-------- Input data

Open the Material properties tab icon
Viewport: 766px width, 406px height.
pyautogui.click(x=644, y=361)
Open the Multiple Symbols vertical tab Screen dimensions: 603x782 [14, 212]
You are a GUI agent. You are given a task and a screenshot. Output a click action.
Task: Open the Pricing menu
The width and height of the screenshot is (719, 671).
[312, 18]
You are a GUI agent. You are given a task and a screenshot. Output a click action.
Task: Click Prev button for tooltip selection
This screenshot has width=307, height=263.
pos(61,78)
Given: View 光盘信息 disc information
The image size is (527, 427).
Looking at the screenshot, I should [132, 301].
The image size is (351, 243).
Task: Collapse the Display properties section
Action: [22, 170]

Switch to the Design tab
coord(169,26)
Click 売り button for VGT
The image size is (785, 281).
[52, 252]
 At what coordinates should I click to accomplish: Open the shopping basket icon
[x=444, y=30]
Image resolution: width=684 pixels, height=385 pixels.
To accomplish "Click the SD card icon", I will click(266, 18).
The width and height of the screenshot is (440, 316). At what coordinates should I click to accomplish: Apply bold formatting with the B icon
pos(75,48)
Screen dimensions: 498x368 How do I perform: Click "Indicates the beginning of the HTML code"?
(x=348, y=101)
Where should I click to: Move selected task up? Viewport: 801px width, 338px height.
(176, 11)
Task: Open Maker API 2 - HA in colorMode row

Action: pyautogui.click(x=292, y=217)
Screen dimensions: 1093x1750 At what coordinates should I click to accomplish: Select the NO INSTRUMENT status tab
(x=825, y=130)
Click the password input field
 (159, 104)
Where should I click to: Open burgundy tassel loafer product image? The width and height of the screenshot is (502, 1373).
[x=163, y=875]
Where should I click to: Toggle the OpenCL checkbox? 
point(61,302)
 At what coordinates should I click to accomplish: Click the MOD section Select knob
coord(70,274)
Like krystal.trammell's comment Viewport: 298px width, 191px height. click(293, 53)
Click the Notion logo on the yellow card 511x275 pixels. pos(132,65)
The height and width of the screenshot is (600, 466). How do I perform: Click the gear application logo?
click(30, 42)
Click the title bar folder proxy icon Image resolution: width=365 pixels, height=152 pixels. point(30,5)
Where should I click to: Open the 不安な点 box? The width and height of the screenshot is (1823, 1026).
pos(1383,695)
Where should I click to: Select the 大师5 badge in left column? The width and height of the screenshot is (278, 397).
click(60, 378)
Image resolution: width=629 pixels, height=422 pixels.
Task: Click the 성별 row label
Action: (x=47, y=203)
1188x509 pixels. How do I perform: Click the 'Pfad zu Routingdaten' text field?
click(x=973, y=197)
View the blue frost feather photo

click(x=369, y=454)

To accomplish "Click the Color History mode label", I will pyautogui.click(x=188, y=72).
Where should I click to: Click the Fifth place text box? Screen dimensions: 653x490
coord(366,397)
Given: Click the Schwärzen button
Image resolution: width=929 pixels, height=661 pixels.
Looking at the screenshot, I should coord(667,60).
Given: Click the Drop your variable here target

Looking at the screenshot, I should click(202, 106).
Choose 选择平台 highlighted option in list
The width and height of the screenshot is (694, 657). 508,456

----------------

_Assigned task_:
Your task is to reproduce exactly the lines from the one with "Where should I click to: Open the" through the end of the listing. Both ends belong in the answer.

_Answer area_:
Where should I click to: Open the 不安な点 box? The width and height of the screenshot is (1823, 1026).
pos(1383,695)
Where should I click to: Select the 大师5 badge in left column? The width and height of the screenshot is (278, 397).
click(60, 378)
Image resolution: width=629 pixels, height=422 pixels.
Task: Click the 성별 row label
Action: (x=47, y=203)
1188x509 pixels. How do I perform: Click the 'Pfad zu Routingdaten' text field?
click(x=973, y=197)
View the blue frost feather photo

click(x=369, y=454)

To accomplish "Click the Color History mode label", I will pyautogui.click(x=188, y=72).
Where should I click to: Click the Fifth place text box? Screen dimensions: 653x490
coord(366,397)
Given: Click the Schwärzen button
Image resolution: width=929 pixels, height=661 pixels.
Looking at the screenshot, I should coord(667,60).
Given: Click the Drop your variable here target

Looking at the screenshot, I should click(202, 106).
Choose 选择平台 highlighted option in list
The width and height of the screenshot is (694, 657). 508,456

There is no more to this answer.